GAO: Approach Clearance Reform More Broadly
A closer look at the Government Accountability Office’s (GAO) latest report on security clearance reform is especially notable for recommending ways to quantify reforms beyond simply measuring wait-times for clearance approvals. GAO says that greater confidence in the “quality” of the clearance process is necessary, in part to “achieve fuller reciprocity” – that is, mutual acceptance of clearances across federal agencies. This is welcome news to those who support a more accountable and transparent security clearance process.

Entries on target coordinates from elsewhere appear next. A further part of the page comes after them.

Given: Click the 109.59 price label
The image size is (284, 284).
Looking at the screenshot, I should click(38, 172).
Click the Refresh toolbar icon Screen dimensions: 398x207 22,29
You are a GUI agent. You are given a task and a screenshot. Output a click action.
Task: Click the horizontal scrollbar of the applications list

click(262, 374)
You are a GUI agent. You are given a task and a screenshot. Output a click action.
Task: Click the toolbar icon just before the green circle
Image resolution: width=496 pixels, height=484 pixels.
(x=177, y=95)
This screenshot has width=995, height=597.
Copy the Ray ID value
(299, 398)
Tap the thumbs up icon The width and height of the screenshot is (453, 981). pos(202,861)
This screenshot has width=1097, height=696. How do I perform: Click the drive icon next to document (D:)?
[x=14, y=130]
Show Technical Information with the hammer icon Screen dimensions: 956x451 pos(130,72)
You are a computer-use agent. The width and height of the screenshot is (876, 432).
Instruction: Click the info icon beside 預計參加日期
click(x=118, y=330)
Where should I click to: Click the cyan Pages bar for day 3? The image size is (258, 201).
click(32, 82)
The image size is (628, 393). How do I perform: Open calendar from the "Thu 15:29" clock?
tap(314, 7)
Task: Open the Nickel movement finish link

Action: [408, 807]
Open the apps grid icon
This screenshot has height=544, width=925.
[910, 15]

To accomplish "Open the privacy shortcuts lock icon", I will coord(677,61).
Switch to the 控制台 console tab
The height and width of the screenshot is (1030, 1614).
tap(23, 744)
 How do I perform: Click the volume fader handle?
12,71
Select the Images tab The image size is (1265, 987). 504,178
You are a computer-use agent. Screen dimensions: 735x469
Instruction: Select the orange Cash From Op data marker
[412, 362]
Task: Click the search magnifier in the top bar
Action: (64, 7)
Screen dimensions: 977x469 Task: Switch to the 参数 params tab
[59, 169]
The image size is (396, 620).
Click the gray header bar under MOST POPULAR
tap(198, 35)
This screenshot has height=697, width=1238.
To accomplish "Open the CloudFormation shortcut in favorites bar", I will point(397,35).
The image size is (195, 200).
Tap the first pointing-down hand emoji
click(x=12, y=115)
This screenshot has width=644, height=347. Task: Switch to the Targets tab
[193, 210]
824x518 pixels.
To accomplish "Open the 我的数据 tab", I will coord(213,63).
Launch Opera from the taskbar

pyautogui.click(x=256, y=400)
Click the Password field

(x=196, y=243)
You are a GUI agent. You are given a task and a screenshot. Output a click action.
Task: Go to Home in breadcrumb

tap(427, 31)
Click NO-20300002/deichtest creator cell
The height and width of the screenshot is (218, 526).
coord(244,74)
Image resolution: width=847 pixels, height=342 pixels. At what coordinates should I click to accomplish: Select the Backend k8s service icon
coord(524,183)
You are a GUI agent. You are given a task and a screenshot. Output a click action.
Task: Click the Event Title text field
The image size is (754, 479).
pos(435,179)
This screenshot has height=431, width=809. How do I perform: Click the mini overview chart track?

GAO reminds security clearance program evaluators that they ought to consider “customer perceptions about [clearance] investigations and internals controls to protect against fraud, waste, abuse, and mismanagement.” If followed, such standards of examination should help ensure greater fairness, accountability, and transparency in the security clearance process, all of which have slipped in importance while clearance reform has focused instead on timeliness issues. Most recently, GAO notes that the October 2007 Director of National Intelligence (DNI) report on clearance reforms:
had only one type of metric listed under the heading about how success [of security clearance process modernization] will be gauged. Specifically, the plan said that ‘performance of [Intelligence Community] agency personnel security programs meet or exceed [federal] guidelines for clearance case processing times.” [emphasis added]
Other important points in the GAO report:
- The John Warner National Defense Authorization Act of 2007 (P.L. 109-364) requires that the Department of Defense (DoD) report annually on personnel security investigations;
- In July 2007, a cross-agency Security Clearance Process Reform Team was established to design a future security clearance system;
- Prerequisites to issuing a Top Secret clearance include electronic data-gathering as well as inverviews with the subject of the investigation request, references in the workplace, and neighbors;
- The Intelligence Reform and Terrorism Prevention Act of 2004 requires that the Office of Management and Budget (OMB) issue a report, the last of which was dated February 2007, of the Security Clearance Oversight Committee, an interagency working group. The group includes representatives of OMB, DoD, DHS, Energy, Justice, Transportation, Commerce, State, DNI, National Security Council, and the National Archives and Records Administration.